### TASK PROMPT
Using the data below, output the first line and every line after it up to and including the line containing "Select satisfaction rating", exactly as written and with nothing added.

Collected data
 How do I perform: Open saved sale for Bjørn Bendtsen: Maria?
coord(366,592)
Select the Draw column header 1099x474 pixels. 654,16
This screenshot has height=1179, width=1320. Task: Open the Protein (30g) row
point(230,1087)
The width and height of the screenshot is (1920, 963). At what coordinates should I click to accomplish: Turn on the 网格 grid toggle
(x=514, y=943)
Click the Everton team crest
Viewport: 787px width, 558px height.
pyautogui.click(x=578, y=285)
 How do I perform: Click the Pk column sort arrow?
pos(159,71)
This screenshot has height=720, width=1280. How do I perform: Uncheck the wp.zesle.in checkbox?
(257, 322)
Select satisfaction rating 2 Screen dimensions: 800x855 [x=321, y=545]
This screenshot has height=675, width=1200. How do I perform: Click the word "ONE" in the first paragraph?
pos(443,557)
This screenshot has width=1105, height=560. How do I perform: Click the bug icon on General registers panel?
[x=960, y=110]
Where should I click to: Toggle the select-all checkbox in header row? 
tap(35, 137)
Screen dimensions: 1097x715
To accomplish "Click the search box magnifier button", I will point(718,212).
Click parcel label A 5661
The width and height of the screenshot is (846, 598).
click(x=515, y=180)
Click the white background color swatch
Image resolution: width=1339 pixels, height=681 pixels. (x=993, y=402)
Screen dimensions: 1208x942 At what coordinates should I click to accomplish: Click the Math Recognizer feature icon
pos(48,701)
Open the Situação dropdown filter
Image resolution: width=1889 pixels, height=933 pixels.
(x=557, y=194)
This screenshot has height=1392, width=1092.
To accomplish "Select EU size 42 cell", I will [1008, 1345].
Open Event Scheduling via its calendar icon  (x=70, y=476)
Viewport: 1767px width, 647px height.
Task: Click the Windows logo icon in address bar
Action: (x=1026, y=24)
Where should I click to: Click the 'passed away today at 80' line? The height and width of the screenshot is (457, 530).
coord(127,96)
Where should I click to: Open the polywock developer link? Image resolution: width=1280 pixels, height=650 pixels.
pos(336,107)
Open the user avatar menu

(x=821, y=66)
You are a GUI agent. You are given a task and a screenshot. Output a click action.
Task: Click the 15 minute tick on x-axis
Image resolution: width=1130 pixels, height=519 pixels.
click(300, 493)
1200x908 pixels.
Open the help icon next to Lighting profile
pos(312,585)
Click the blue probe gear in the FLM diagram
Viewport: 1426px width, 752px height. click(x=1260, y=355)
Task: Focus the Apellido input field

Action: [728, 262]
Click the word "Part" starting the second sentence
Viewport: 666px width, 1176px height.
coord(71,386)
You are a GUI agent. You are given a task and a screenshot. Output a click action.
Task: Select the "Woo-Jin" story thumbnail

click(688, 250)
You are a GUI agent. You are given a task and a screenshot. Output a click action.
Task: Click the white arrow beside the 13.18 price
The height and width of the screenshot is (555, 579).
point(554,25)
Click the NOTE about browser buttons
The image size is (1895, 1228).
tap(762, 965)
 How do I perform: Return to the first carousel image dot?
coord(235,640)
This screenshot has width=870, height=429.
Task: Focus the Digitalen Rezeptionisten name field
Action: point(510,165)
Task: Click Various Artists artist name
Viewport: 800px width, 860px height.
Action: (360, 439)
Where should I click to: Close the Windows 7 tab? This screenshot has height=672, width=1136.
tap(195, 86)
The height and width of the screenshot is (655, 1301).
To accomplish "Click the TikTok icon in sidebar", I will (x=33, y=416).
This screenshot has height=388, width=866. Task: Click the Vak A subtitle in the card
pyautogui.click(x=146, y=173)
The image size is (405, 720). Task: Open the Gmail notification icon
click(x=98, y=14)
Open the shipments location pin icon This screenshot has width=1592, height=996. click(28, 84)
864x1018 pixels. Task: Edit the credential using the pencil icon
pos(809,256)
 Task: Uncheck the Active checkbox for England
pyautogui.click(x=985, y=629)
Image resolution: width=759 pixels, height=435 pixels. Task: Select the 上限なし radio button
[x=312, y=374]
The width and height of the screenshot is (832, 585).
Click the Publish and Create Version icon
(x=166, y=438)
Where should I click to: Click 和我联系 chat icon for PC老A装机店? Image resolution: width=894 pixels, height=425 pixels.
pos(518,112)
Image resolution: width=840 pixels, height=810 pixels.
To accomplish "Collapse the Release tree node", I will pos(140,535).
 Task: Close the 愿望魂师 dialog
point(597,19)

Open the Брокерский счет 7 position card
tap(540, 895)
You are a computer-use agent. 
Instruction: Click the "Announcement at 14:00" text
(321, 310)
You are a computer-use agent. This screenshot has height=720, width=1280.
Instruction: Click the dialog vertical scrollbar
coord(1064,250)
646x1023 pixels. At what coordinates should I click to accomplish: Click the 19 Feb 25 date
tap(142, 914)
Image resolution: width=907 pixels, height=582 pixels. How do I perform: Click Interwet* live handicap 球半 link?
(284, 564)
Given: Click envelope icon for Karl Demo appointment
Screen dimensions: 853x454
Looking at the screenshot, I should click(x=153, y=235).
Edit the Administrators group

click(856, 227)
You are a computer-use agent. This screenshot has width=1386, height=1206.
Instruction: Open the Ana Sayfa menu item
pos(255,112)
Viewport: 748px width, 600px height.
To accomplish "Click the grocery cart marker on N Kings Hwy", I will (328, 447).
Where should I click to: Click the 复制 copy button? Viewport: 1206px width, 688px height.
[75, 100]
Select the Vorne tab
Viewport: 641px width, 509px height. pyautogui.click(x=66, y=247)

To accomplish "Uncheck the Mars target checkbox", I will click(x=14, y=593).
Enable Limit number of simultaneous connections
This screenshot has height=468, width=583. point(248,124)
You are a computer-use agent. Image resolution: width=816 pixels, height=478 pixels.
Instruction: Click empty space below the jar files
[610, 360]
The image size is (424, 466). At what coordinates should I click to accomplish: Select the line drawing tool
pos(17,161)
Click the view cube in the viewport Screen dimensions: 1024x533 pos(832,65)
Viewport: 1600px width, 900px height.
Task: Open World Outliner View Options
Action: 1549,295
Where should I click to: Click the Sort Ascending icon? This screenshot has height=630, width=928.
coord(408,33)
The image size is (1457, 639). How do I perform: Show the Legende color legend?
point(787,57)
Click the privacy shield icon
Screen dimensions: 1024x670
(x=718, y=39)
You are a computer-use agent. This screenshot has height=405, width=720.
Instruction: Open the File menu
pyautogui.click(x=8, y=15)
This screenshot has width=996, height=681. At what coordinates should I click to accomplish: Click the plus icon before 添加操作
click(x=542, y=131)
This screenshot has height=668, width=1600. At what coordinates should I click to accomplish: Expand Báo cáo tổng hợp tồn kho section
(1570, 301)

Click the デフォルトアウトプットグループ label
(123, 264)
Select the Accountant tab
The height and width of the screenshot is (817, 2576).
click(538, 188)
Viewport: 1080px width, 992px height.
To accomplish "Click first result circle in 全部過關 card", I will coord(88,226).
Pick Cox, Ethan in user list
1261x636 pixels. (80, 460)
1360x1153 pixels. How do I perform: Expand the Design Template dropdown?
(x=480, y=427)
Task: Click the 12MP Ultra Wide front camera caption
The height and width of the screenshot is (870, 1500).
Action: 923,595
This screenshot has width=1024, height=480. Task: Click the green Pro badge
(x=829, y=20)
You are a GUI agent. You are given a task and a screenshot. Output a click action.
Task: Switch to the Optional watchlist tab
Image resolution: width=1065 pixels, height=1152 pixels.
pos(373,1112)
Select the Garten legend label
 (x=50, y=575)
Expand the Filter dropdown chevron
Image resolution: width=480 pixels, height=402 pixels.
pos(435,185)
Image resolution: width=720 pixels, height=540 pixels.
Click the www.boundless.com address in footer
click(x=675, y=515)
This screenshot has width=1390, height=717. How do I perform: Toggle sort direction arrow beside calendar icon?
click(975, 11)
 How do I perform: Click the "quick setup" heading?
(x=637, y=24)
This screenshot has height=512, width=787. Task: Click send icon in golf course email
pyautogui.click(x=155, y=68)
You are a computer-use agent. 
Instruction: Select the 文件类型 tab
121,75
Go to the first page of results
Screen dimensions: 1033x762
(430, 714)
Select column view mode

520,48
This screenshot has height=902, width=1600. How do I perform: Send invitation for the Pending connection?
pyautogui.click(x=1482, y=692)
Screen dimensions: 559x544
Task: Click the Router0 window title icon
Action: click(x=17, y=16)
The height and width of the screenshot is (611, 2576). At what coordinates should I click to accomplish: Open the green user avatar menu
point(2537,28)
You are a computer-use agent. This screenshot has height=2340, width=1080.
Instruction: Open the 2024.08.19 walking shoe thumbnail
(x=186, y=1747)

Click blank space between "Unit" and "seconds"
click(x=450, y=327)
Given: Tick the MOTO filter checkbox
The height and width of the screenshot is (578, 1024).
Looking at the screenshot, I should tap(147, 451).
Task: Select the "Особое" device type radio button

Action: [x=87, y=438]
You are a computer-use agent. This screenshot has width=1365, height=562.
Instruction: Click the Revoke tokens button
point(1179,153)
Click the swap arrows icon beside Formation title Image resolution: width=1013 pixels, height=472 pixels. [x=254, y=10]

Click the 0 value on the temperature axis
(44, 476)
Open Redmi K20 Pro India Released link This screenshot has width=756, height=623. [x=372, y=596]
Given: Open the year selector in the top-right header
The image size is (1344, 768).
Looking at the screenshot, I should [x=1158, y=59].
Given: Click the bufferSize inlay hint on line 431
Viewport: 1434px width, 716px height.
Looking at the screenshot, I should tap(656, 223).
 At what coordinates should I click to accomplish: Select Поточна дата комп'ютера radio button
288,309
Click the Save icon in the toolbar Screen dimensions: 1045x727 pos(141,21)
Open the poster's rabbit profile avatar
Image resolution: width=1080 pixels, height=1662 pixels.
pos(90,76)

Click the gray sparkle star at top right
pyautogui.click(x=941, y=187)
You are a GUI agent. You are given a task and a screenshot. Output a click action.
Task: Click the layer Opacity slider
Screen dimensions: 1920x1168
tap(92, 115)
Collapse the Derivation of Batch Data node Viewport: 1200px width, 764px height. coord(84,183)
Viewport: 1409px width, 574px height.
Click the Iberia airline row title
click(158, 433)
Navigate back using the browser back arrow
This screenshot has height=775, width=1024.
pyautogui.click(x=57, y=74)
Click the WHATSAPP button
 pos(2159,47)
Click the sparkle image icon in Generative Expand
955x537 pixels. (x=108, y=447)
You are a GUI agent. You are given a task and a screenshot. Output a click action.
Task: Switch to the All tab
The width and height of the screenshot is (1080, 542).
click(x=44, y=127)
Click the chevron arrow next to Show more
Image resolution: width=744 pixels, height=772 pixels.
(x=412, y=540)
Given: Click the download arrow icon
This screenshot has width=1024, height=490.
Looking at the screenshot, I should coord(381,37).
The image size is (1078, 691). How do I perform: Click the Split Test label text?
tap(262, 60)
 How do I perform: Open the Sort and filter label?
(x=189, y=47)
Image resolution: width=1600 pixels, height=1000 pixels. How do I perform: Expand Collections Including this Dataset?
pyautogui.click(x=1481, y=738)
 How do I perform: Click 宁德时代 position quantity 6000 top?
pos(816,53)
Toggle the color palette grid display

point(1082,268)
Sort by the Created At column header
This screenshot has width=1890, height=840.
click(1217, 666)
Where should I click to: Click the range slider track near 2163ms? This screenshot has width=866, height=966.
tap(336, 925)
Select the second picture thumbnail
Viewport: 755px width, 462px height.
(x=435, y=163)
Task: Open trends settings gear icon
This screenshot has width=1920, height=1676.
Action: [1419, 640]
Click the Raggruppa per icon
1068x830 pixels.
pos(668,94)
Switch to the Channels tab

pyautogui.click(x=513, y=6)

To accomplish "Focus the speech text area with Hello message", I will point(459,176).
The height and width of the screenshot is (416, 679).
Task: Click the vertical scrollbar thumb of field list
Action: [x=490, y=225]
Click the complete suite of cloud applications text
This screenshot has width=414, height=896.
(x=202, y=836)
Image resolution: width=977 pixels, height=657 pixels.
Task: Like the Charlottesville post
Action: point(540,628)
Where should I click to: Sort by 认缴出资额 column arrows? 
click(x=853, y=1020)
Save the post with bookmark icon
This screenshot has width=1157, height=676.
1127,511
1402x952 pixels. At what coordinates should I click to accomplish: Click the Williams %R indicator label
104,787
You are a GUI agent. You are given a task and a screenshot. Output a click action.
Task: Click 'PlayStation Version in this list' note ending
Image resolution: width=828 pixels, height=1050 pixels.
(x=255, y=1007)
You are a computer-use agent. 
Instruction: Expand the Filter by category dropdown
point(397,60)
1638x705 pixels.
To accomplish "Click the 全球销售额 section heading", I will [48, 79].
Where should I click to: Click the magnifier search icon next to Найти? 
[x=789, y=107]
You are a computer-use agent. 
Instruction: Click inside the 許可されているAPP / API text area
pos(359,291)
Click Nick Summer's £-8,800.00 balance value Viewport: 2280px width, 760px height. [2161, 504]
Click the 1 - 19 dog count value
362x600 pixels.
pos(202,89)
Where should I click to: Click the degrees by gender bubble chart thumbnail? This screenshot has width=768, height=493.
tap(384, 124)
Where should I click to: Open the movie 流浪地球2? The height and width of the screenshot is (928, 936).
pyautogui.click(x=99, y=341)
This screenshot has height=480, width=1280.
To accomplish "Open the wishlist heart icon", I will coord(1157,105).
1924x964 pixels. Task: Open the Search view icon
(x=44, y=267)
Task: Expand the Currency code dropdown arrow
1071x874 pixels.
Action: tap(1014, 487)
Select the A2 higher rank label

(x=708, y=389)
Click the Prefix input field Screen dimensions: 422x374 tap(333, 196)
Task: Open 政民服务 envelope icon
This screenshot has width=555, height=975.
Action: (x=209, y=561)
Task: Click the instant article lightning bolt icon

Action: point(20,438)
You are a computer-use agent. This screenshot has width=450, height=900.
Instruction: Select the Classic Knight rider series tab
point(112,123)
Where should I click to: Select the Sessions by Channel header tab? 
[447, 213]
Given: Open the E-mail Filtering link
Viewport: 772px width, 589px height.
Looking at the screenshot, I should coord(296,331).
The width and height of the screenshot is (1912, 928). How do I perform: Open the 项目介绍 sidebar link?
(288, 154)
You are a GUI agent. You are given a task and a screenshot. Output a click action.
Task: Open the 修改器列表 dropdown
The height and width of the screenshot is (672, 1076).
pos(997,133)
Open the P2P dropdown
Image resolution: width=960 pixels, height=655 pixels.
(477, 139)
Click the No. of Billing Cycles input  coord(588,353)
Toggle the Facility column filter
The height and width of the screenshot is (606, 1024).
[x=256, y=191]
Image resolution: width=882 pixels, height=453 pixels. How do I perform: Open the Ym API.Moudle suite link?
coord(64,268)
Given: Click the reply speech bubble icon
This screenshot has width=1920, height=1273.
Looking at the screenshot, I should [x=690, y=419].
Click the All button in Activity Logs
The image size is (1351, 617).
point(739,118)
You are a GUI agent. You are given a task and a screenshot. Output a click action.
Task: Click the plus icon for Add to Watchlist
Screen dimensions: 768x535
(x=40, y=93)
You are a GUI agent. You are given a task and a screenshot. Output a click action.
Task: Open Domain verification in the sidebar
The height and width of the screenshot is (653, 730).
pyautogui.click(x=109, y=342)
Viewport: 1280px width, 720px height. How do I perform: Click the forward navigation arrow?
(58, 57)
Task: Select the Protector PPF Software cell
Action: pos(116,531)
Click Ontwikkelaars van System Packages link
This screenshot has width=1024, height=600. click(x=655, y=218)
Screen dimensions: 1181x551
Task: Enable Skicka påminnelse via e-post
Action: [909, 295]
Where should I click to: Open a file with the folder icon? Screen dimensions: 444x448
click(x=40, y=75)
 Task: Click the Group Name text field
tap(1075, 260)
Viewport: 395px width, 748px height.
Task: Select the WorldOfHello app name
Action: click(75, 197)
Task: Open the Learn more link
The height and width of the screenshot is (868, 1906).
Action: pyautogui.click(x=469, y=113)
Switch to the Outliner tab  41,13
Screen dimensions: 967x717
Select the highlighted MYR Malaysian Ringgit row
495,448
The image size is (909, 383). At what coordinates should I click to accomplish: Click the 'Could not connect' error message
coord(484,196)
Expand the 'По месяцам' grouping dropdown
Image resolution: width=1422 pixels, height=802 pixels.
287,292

### REPLY
 How do I perform: Open saved sale for Bjørn Bendtsen: Maria?
coord(366,592)
Select the Draw column header 1099x474 pixels. 654,16
This screenshot has height=1179, width=1320. Task: Open the Protein (30g) row
point(230,1087)
The width and height of the screenshot is (1920, 963). At what coordinates should I click to accomplish: Turn on the 网格 grid toggle
(x=514, y=943)
Click the Everton team crest
Viewport: 787px width, 558px height.
pyautogui.click(x=578, y=285)
 How do I perform: Click the Pk column sort arrow?
pos(159,71)
This screenshot has height=720, width=1280. How do I perform: Uncheck the wp.zesle.in checkbox?
(257, 322)
Select satisfaction rating 2 Screen dimensions: 800x855 [x=321, y=545]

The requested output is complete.